Drs. Jack and Mary Yang received their Ph.D. and M.S. degrees and Dr. Mary Yang received an additional MSECE degree, all from the Purdue University, West Lafayette main campus. They received their B.S. / Engr.D. degrees in China. Dr. Mary Qu Yang received her National Certificate of Post Doctoral Training from National Institutes of Health and U.S. Department of Health and Human Services. Dr. Jack Y. Yang received his Post Doctoral Research Training from Harvard Medical School, Harvard University, and Indiana University School of Medicine. Dr. Mary Qu Yang had been a professional engineer in software engineering and research scientist in electrical and biomedical engineering and Dr. Jack Y. Yang had been an assistant professor of Purdue Engineering School and IU Medical School of Indiana University Purdue University Indianapolis and Nanjing University. Dr. Mary Qu Yang was a recipient of the Outstanding Interdisciplinary Bilsland Dissertation Fellow for biological physics and computer engineering dual degrees at Purdue University, West Lafayette Main Campus, the NIH Fellow for National Human Genome Research and NIH-Oak Ridge, DOE research specialist fellowship.
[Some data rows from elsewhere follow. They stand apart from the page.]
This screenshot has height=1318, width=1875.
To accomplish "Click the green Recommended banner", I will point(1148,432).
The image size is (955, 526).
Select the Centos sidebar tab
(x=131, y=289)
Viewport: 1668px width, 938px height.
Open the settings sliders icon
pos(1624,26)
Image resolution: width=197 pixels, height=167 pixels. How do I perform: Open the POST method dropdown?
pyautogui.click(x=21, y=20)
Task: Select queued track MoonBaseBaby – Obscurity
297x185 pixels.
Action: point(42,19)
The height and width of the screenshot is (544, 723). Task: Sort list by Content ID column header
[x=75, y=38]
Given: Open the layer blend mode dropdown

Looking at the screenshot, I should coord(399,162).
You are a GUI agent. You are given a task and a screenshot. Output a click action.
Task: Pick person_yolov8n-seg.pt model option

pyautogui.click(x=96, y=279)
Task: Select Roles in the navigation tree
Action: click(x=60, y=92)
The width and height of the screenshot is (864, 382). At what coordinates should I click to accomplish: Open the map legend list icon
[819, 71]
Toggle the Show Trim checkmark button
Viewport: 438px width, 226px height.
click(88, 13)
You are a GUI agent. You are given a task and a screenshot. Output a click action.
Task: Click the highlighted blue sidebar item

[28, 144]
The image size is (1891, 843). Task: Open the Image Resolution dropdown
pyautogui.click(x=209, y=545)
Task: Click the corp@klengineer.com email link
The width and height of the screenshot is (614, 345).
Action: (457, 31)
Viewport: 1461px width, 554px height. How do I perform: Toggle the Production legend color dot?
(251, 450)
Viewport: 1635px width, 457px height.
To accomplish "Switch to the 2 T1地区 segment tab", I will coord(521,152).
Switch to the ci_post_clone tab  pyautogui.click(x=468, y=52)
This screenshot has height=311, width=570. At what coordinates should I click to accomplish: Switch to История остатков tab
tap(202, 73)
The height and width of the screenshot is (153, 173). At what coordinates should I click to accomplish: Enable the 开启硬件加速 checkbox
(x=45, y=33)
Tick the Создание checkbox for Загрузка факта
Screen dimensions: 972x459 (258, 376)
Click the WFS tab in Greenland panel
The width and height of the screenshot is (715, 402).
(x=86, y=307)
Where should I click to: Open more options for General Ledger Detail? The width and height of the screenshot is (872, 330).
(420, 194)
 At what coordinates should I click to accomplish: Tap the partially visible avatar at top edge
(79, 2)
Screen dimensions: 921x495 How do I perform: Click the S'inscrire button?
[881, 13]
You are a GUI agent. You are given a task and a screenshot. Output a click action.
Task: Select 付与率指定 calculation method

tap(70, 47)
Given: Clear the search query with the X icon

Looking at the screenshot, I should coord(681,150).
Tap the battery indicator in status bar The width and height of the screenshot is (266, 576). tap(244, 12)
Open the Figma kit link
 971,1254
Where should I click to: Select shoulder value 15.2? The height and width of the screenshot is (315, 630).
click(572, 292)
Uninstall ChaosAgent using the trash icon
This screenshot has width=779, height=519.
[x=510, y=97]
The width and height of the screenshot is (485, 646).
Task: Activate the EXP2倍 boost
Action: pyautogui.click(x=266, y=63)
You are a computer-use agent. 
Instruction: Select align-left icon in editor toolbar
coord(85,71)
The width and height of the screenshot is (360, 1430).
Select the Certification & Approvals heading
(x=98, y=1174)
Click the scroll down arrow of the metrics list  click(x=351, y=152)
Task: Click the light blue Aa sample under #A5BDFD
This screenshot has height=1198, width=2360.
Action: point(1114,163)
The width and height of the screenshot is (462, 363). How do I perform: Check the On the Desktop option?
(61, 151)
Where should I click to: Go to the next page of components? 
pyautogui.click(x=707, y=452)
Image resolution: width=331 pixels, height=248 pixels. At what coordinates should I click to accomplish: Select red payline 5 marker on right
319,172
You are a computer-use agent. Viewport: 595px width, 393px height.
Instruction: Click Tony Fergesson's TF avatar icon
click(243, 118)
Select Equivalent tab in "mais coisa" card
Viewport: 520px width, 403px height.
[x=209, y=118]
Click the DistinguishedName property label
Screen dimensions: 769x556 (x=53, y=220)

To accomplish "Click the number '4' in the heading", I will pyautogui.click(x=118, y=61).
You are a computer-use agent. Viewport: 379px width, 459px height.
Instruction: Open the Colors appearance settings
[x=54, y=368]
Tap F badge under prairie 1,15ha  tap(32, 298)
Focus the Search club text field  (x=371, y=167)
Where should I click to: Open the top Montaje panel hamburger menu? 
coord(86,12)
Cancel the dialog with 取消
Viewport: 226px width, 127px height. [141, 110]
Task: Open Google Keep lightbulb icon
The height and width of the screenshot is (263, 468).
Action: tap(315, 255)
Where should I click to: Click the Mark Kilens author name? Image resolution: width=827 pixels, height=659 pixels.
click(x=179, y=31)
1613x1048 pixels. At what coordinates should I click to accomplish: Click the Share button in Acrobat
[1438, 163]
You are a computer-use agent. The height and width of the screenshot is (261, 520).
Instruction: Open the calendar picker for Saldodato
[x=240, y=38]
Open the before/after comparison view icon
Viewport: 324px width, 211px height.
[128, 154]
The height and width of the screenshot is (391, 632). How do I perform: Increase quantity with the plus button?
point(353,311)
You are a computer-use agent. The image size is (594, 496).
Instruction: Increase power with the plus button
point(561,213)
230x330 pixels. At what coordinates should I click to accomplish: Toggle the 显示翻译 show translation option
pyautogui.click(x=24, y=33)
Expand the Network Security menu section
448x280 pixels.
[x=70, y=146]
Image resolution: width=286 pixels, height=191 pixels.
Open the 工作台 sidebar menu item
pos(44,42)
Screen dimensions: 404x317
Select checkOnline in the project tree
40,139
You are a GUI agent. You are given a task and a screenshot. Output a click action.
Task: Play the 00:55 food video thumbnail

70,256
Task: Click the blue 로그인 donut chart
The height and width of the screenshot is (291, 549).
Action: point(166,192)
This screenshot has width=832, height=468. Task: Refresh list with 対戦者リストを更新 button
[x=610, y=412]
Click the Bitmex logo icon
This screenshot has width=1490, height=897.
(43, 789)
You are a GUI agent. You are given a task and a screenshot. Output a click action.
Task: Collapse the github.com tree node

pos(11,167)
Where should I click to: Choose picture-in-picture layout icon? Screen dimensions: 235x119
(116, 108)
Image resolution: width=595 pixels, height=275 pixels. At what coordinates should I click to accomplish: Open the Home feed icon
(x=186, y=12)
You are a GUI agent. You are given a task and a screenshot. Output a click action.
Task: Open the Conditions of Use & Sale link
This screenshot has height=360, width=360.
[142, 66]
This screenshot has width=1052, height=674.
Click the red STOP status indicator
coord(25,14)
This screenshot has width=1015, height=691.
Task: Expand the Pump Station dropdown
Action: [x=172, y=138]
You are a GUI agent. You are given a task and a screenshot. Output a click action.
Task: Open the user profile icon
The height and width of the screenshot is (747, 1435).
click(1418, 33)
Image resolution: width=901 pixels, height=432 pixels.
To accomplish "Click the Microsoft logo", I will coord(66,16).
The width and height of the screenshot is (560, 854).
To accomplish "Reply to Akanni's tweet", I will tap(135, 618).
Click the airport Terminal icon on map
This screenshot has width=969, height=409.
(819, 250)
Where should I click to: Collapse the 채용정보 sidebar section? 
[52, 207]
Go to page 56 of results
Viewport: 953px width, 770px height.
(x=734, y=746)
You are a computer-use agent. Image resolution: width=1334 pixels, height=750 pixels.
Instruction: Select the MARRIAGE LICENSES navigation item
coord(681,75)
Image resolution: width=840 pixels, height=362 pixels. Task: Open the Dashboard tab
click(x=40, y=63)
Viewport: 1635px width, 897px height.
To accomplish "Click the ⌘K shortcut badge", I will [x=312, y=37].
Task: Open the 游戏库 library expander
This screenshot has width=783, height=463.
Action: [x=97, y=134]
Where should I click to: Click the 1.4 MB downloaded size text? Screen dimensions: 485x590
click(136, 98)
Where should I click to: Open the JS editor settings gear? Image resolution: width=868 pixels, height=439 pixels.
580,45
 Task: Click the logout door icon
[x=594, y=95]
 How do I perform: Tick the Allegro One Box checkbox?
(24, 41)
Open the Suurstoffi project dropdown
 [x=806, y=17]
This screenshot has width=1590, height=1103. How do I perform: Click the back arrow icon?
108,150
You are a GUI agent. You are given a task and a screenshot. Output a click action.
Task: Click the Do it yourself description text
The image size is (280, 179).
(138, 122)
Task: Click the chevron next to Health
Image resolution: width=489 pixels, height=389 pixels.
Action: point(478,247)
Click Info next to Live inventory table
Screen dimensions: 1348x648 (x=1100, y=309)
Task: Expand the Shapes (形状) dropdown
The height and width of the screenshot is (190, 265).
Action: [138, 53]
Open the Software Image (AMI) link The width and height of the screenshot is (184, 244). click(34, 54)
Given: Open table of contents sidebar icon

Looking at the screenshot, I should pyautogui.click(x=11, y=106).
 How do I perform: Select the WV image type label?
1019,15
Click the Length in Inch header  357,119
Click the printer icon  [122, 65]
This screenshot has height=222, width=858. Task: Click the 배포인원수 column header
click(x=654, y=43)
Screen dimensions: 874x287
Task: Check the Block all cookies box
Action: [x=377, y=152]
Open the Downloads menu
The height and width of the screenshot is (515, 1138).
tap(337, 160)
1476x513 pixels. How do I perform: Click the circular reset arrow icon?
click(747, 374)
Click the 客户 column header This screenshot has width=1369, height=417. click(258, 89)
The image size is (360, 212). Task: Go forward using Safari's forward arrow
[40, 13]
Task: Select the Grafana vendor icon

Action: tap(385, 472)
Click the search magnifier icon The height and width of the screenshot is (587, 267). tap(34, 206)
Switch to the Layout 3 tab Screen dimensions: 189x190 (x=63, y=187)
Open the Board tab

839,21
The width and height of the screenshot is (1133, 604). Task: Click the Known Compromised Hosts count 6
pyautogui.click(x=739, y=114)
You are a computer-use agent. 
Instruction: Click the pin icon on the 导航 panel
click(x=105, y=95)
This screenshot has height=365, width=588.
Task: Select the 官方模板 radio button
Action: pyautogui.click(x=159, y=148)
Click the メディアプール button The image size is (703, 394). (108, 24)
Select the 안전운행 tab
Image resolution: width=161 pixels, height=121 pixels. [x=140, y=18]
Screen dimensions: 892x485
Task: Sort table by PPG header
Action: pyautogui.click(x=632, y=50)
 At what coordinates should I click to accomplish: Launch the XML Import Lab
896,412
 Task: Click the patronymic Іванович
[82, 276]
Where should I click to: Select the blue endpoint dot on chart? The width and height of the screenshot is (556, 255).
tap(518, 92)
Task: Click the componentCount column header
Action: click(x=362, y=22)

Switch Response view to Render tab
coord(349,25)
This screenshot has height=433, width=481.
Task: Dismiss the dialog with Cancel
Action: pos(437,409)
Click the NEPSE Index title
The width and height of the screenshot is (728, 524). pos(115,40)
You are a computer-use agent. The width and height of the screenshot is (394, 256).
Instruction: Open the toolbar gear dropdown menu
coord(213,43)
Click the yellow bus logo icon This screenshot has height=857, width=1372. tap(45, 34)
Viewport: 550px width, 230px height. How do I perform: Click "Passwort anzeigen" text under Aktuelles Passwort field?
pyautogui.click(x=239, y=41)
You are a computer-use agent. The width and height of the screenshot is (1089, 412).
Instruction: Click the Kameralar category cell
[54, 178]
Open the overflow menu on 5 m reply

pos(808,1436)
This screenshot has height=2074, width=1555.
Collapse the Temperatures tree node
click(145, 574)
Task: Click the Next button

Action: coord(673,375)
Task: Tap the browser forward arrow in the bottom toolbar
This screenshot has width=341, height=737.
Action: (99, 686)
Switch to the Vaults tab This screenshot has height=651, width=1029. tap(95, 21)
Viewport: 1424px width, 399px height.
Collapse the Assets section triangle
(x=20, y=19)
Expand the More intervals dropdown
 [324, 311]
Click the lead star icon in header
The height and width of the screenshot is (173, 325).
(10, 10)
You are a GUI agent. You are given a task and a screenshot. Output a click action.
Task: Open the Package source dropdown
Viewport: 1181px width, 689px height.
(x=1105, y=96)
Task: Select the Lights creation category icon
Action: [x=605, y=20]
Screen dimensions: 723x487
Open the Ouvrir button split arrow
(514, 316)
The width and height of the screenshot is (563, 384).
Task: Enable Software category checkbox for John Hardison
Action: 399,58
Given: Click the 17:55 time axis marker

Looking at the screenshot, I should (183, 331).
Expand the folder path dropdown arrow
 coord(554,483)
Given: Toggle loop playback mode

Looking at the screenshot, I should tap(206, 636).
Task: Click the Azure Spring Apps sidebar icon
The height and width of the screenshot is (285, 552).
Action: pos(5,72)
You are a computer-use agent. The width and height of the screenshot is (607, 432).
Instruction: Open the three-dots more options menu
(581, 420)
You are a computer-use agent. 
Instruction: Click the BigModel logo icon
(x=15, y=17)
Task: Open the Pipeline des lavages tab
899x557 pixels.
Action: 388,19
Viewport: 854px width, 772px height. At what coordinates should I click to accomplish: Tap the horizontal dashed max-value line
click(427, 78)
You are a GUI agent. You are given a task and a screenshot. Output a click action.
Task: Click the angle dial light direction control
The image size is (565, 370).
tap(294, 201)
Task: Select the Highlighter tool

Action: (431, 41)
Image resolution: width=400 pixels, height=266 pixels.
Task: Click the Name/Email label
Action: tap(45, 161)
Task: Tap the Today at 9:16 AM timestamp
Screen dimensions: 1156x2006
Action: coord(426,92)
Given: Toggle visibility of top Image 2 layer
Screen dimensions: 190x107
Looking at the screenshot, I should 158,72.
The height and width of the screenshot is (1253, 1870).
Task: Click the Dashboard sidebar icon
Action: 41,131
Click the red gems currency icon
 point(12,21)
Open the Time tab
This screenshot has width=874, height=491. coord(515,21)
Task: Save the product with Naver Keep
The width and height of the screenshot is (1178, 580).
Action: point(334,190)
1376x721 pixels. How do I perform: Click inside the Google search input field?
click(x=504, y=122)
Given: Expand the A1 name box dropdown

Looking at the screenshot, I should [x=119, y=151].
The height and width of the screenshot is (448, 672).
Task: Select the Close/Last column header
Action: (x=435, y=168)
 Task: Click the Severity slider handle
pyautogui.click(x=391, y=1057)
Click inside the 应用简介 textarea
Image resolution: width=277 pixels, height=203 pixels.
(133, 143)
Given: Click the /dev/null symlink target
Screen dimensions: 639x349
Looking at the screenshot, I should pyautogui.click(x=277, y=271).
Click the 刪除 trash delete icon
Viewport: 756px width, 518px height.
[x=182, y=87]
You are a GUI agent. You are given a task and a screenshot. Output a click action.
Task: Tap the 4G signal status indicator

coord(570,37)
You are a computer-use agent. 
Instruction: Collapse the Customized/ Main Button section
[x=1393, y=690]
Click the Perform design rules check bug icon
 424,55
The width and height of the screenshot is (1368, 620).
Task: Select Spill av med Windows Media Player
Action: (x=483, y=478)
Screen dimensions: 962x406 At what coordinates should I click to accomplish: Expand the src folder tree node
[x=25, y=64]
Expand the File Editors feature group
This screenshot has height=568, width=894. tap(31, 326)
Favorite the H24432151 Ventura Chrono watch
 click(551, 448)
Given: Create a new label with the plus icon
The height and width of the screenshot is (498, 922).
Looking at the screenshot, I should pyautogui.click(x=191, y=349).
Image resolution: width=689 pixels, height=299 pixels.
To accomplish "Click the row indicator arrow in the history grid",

Drs. Jack and Mary received a number of distinguished awards including Best Paper Awards of Smart Engineering System Design Award for Distinguishing Benign and Malignant Tumors, Theoretical Developments in Computational Intelligence Award for Developing New Variants of Self-Organizing Feature Map Algorithms, Smart Engineering System Design Award for Classifying Multiply Labeled Proteins and IEEE Bioinformatics and Bioengineering Outstanding Achievement Awards. Drs. Jack and Mary Yang were Invited Keynote Plenary Speakers of a number of IEEE and other international conferences and workshops. Drs. Jack and Mary Yang have served as editors of more than a dozen international journals and conferences. Drs. Jack and Mary Yang were both trained as combined experimental and computational scientists with more than 15 years of teaching, research and engineering practice experience in software engineering and biomedicine. They have published more than 100 peer reviewed papers and book chapters and hold U.S. patents. Dr. Mary Qu Yang is the Editor-in-Chief of International Journal of Computational Biology and Drug Design and Dr. Jack Y. Yang is the Editor-in-Chief of International Journal of Functional Informatics and Personalized Medicine.